One Sarasota firefighter recounts looking over President Bush’s limo on that day while a New York firefighter was just getting off of shift.

SARASOTA, Fla. — Twenty years ago, the country had no idea what horror the next day would bring on Sept. 10, 2001.

Jennifer Titus sat down with two first responders who, despite being hundreds of miles away from one another, shared the same emotions, as they got a firsthand look at the terror attacks of Sept. 11.

"My name is John Schwan. I am a firefighter paramedic."

Jennifer Titus: "So tell me about Sept. 10, 2001."

Schwan: "Well, actually, I can start like, a day before that, that's when the C-130 arrived. They brought in the presidential limousine, they brought in their vehicles, the SUVs."

Sept. 10th, 2001 was an exciting day for Sarasota. In 24 hours, the President of the United States would be visiting a local school.

The limousine that would drive President George W. Bush to the school was positioned at the firehouse Schwan worked at.

An interesting fact about the firefighter is that he's Jennifer Titus' father. She too, was there that day of the president's arrival and had a first-hand look at how the day unfolded.

Watch: Jennifer Titus' home video: 2001 just before, during 9/11

"This was a first for us. I mean, it's not like this happens every day. You know, this is like a once-in-a-lifetime thing. So, so yeah, everybody was pretty excited," Schwan explained.

Just a few hours later though, those emotions would quickly change when the president received word there had been an incident in New York City.

Schwan: "We all were in the station there."

"The next thing that happened was, the TV breaks in with the news about the plane hitting the first tower there," he explained.

While Schwan was experiencing the attack in Florida, miles away, another firefighter was experiencing it, too.

"I was a firefighter with the New York City Fire Department:" Garrett Lindgren is a retired New York City firefighter.

Titus: "What do you remember about Sept. 10?"

Garrett: "Well, I was actually on an extra shift Sept. 10."

It was just another day for Garrett.

Garrett: "I worked Sept. 10 in the squad company in Queens."

But it was a day, even 20 years later, he remembers every single detail about.

Garrett: "So, I did 24 hours up to the next morning, which, technically our shift would end at 9 a.m. I got onto the Triborough Bridge, which connects Queens and the Bronx and Manhattan. And shortly after I get on the bridge, I was listening to a talk show on the radio and they broke in and said there was a fire at the World Trade Center. 

"And all of a sudden, it struck me the World Trade Center is just to my left while I'm on the bridge. And I casually glanced over and saw like eight floors of fire and a massive hole in the side of the North Tower. Already my mind was telling me you got to get to the firehouse you're going to be needed even though you're off duty. And before I got off the bridge, the second plane had hit. And I just raced to my firehouse.

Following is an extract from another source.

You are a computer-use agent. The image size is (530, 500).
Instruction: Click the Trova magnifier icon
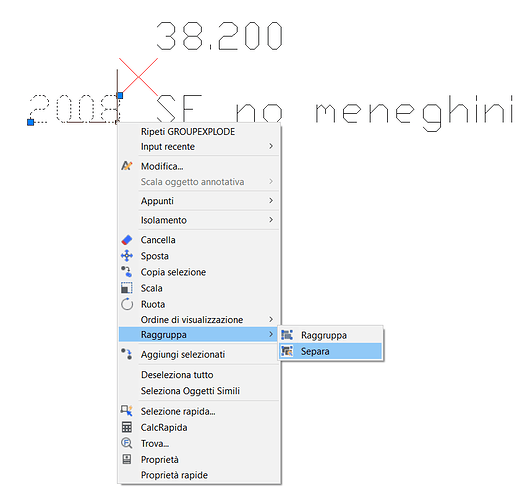[127, 443]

"And we were driving on the sidewalk trying to get around the traffic jam finally got on the East River drive heading toward the Trade Center. I guess we got within a mile or so and we saw literally a sea of humanity running toward us on the highway. It was every time I've talked about this, I just liken it to to like a Godzilla movie, when you see mass mass numbers of people running with horror on their face. And I can still picture it, you know, it's 20 years now I can still picture that. The second tower was still standing; the North Tower was still standing," Garrett said.

It took 11 days for Garrett to finally make it back home to his wife and children.

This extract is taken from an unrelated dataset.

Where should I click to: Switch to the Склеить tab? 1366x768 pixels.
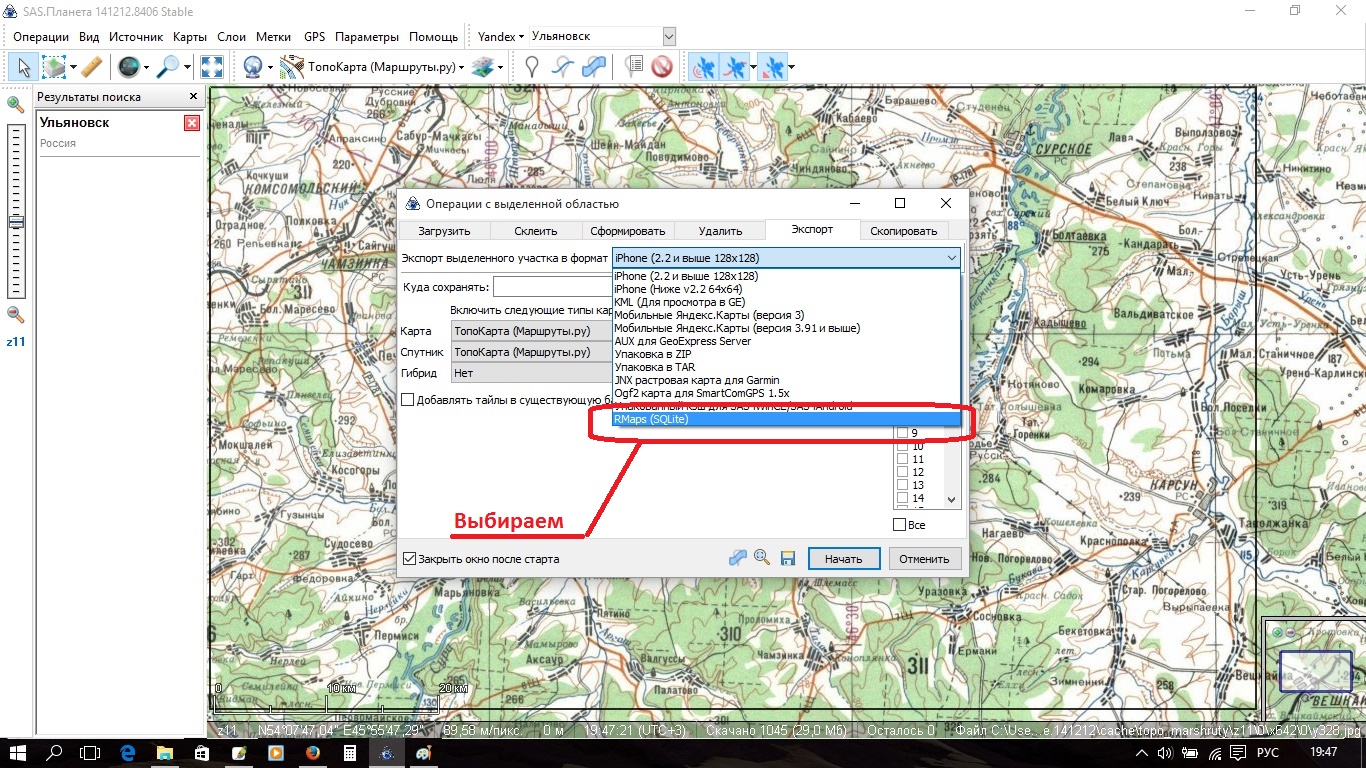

Garrett: "I'm blessed to still be here. It's a miracle that I'm still here. It just wasn't supposed to happen to me that day, I guess."

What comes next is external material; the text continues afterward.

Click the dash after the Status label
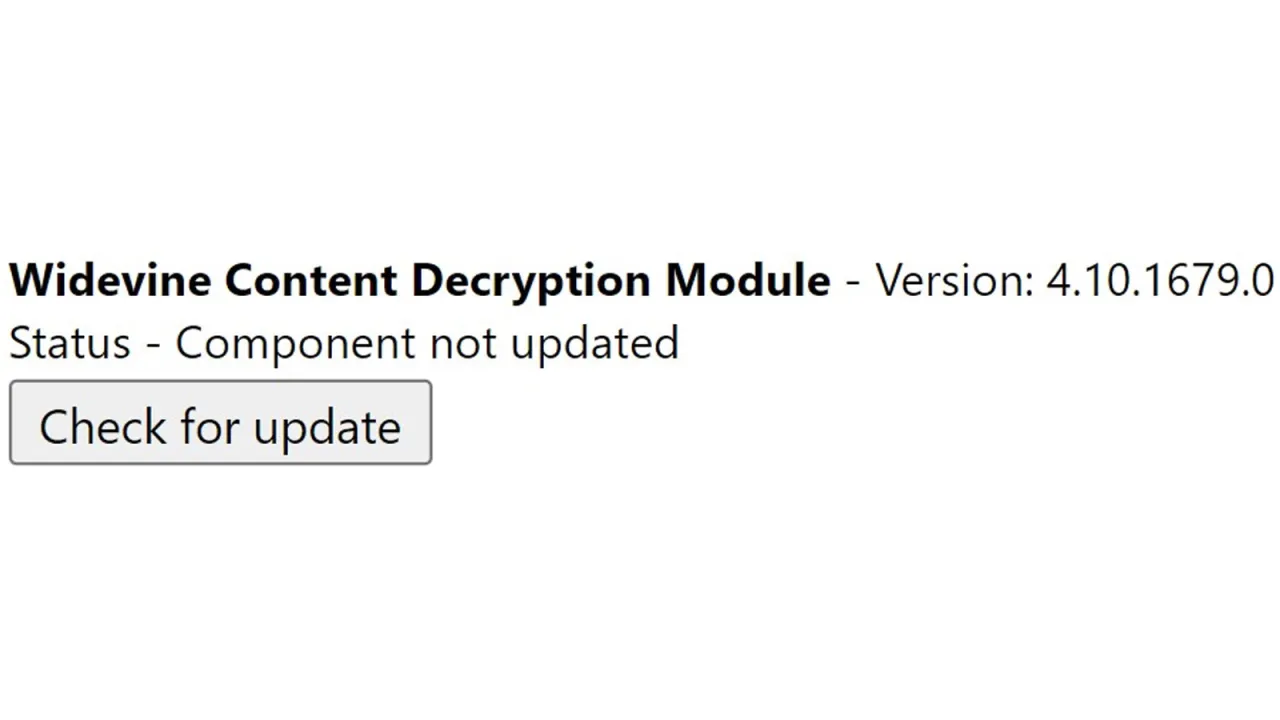Viewport: 1280px width, 720px height. tap(152, 345)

Days before the 20-year anniversary of that September day, Schwan and Garrett met at a memorial in Bradenton honoring those who lost their lives, sharing a firefighter's bond and a recollection of a day neither will ever forget.

Garrett: "It's part of the history of this country. And it's also about awareness. People need to know about sacrifice of so many people, they need to know that so many innocent people who went to work in those buildings that morning, never came home again."